Did she change, or did I?


I need to take pictures. I have not had an intense photography session in at least a week. But I feel like I have exhausted all of the possibilities. That must mean I am not looking at everyday life closely enough. Because how can the shadow where the daylight falls on the doorsill be boring? Since when are the folds of that blanket I am looking at "ordinary"? How, in a room with countless shapes and corners and shadows, is there nothing at all to photograph?

I've been looking through too wide a lens. It's time to pull out my 50mm lens and take a new look at my environment.


My sleep patterns are screwed up. On Thursday and Friday nights, I was awake past 1 AM. This morning I was awake until 4 AM. I slept 5 hours. I am awake, but not quite alert. It would help if I rode my bike, but I am still anxious over being uninsured for the first time in my adult life and cannot bring myself to hit the streets long enough to even get to the park. It didn't help that I just read about a cyclist who broke his collarbone and a couple of ribs in a race not long ago. My vague thoughts of taking a spin in Forest Park seem to have deserted me after reading that tale.


Last night I spent an hour or more on YouTube watching documentary footage of morticians preparing bodies for funerals, with one or two short clips on how cremation is done. Though they did not answer my questions about what dying is like for the one about to experience it, they were interesting. I understand how Aunt Mo's body will be prepared this week, and that makes the events of the past few days feel more normal (as opposed to surreal).

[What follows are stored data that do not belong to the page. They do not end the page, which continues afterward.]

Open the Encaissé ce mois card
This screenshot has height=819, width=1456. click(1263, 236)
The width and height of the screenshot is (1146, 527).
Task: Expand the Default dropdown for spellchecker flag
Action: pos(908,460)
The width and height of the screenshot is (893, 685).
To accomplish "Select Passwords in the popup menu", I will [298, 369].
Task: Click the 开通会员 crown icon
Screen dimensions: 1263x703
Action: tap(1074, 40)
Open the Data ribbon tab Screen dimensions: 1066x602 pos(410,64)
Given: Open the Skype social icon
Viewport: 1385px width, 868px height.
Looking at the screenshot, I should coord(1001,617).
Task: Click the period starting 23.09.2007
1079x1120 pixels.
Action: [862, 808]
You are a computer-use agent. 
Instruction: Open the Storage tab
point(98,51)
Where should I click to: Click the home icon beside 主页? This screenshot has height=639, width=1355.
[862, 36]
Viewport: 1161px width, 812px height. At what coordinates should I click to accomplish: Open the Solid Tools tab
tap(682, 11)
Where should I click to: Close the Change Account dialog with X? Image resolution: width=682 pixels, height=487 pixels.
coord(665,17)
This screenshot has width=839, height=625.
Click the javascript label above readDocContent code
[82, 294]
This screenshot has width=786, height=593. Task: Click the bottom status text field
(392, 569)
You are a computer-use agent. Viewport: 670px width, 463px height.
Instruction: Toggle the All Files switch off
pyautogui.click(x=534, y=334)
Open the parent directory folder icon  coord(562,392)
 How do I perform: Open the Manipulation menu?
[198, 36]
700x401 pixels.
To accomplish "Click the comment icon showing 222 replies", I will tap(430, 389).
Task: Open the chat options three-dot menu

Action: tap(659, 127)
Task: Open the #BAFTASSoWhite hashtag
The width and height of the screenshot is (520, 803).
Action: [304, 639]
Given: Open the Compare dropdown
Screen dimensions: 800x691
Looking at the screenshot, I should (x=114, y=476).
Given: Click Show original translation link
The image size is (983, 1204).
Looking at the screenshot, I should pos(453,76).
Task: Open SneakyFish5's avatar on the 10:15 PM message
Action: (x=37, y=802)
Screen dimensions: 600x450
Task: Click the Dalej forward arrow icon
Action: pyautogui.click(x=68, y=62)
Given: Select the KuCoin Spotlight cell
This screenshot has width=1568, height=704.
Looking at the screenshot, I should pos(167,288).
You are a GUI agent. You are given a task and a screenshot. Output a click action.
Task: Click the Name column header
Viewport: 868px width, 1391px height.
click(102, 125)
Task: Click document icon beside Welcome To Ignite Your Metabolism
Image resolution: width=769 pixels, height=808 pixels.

I wish I could ask her what death is like. I have heard the theories and the religious philosophies, and they do not satisfy me. The religious philosophies are the most unsatisfying, because I was told a lot of religious stuff all of my life, and so much turned out to be false at best that I am skeptical of it all, now. Too bad the ones who could put my questions to rest cannot be consulted. (And having others claim to speak for them does not count. That fills me with just as much skepticism as all of the people I've been exposed to who claim to speak for God.) I know Aunt Mo would tell me the truth, if she could. And her view would be especially interesting to me, because she was deeply religious to the end. She believed in Jesus and God and there was no doubt in her mind that the Lord was by her side through everything. I wonder if her experience with death has proven (or disproved) the beliefs she clung to all of her life.

Date: 2008-04-13 10:37 pm (UTC)
From: [identity profile] bluesilverkdg.livejournal.com
I read Delta Of Venus years ago, then forgot I had it. It was one of the treasures that I uncovered when I was packing, and I want to read it again soon.

I have also often wondered exactly what death is like, and have thought the same things as you. If only there was some way to really know...
From: [identity profile] lapetitediva.livejournal.com
I like it, when I'm in the right frame of mind :) I find I like her work better when I don't try to read it all at once. Just a passage here and there, and not necessarily in order, just randomly jump to a page and see if anything catches my eye. Read a paragraph here, a passage there, put it down until I'm in the mood for overwrought writing. That's what works for me. **shrug**

You are appreciated

Date: 2008-04-14 02:36 pm (UTC)
From: (Anonymous)
In honor of Blogger Appreciation Day, I'm dropping in to comment at each blog on my Bloglines subscription list. I really do appreciate you and your writing, WL. And please know that I continue to pray for you in your grief. God bless you.